+++ DATASET CONTENT +++
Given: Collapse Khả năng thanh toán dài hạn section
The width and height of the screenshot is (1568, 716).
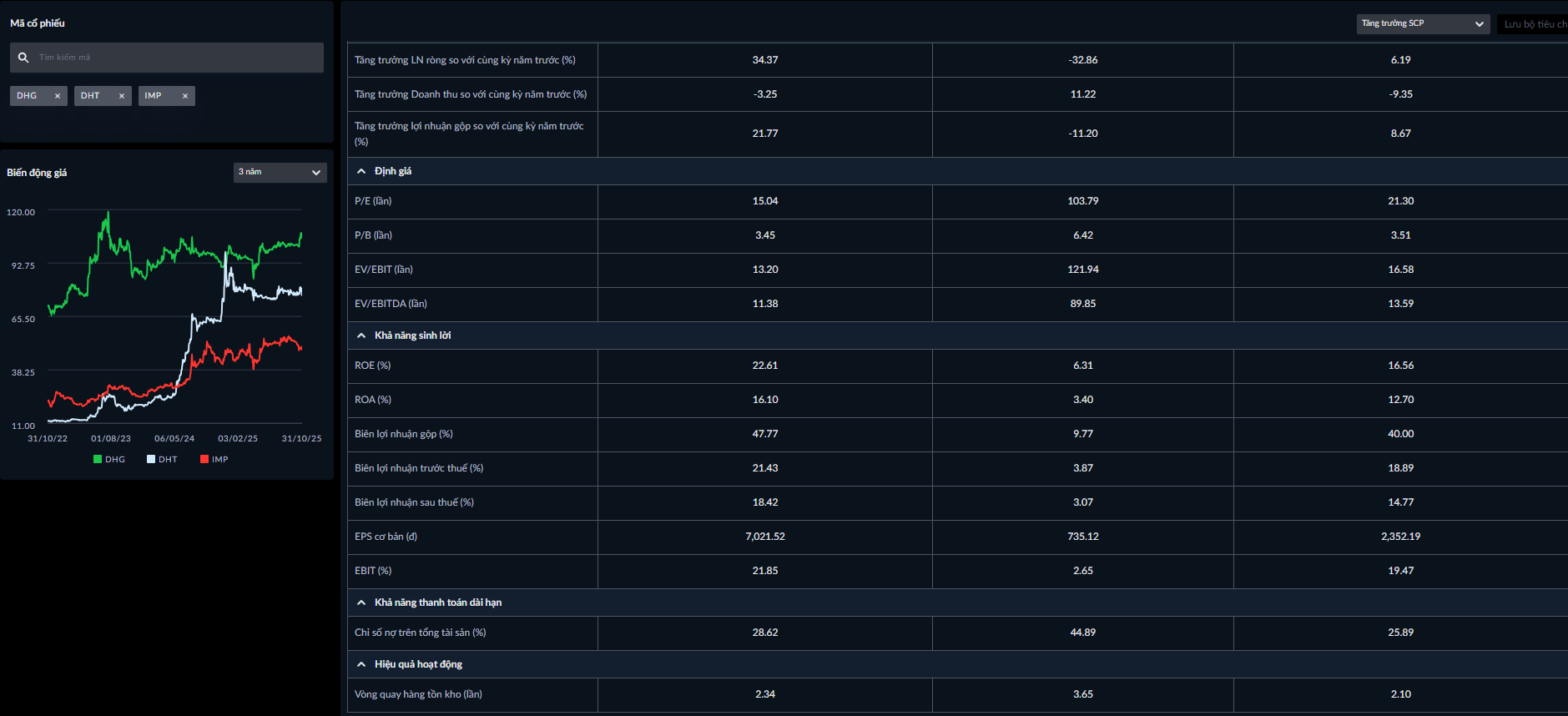Looking at the screenshot, I should [361, 603].
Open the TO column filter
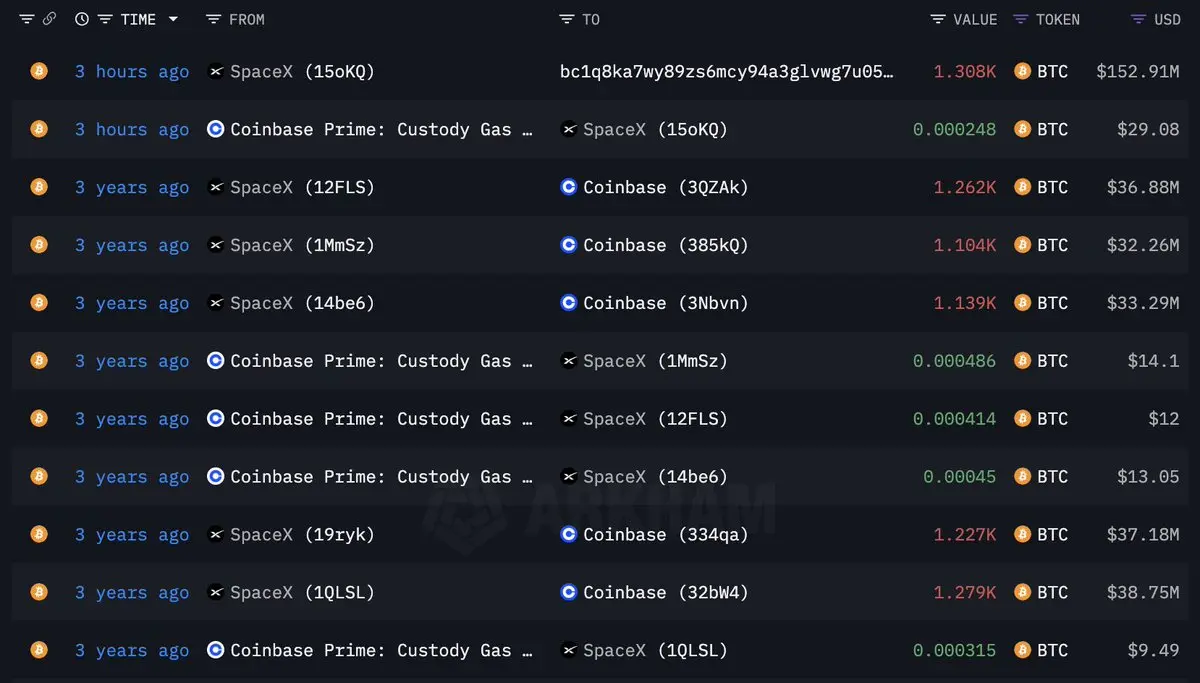This screenshot has height=683, width=1200. (566, 19)
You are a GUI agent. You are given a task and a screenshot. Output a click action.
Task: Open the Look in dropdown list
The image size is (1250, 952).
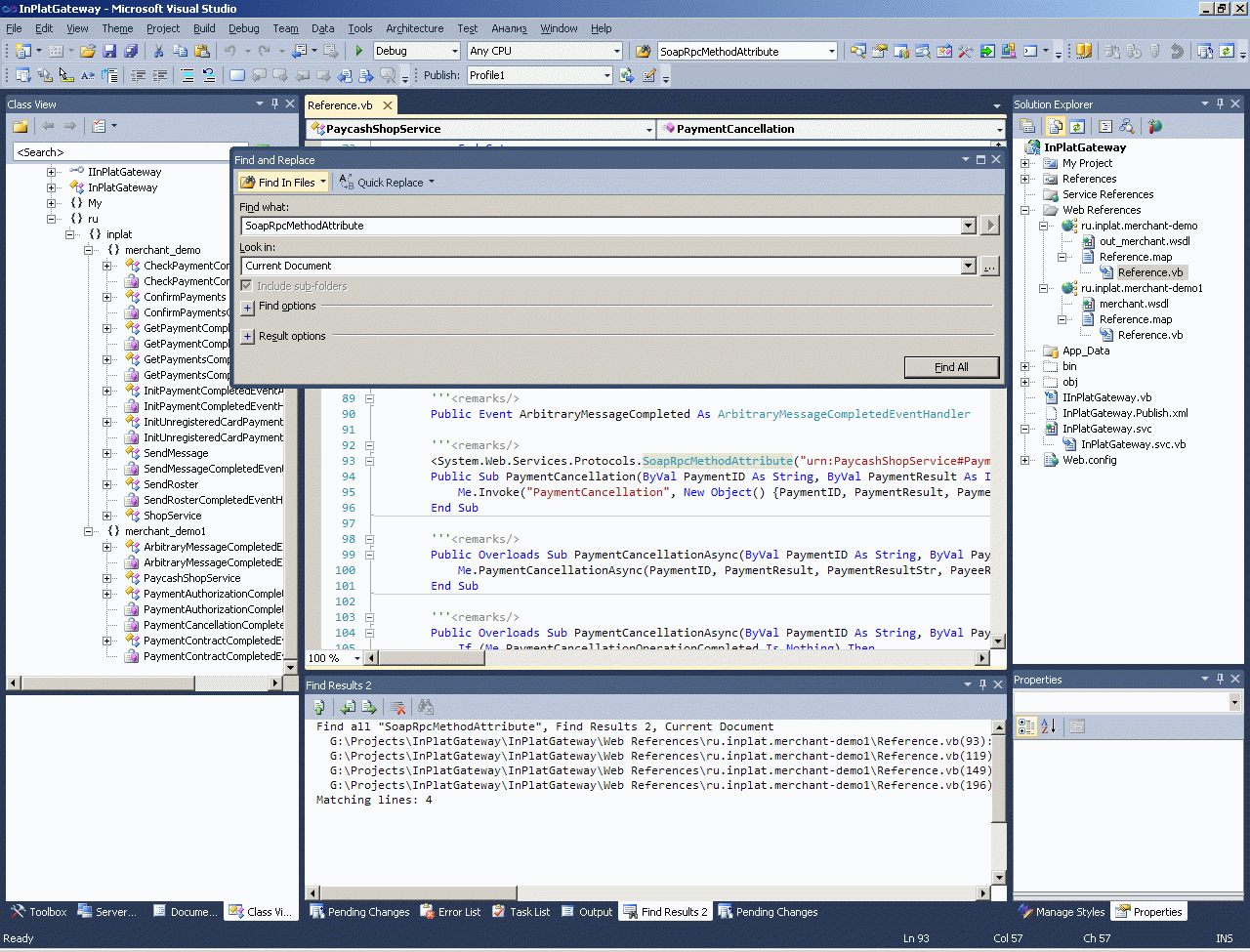coord(968,266)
+++
WRITTEN EXERCISE:
Retype every line of the listing above verbatim, omitting the pictures.

OUTPUT BELOW:
Given: Collapse Khả năng thanh toán dài hạn section
The width and height of the screenshot is (1568, 716).
Looking at the screenshot, I should [361, 603].
Open the TO column filter
This screenshot has height=683, width=1200. (566, 19)
You are a GUI agent. You are given a task and a screenshot. Output a click action.
Task: Open the Look in dropdown list
The image size is (1250, 952).
coord(968,266)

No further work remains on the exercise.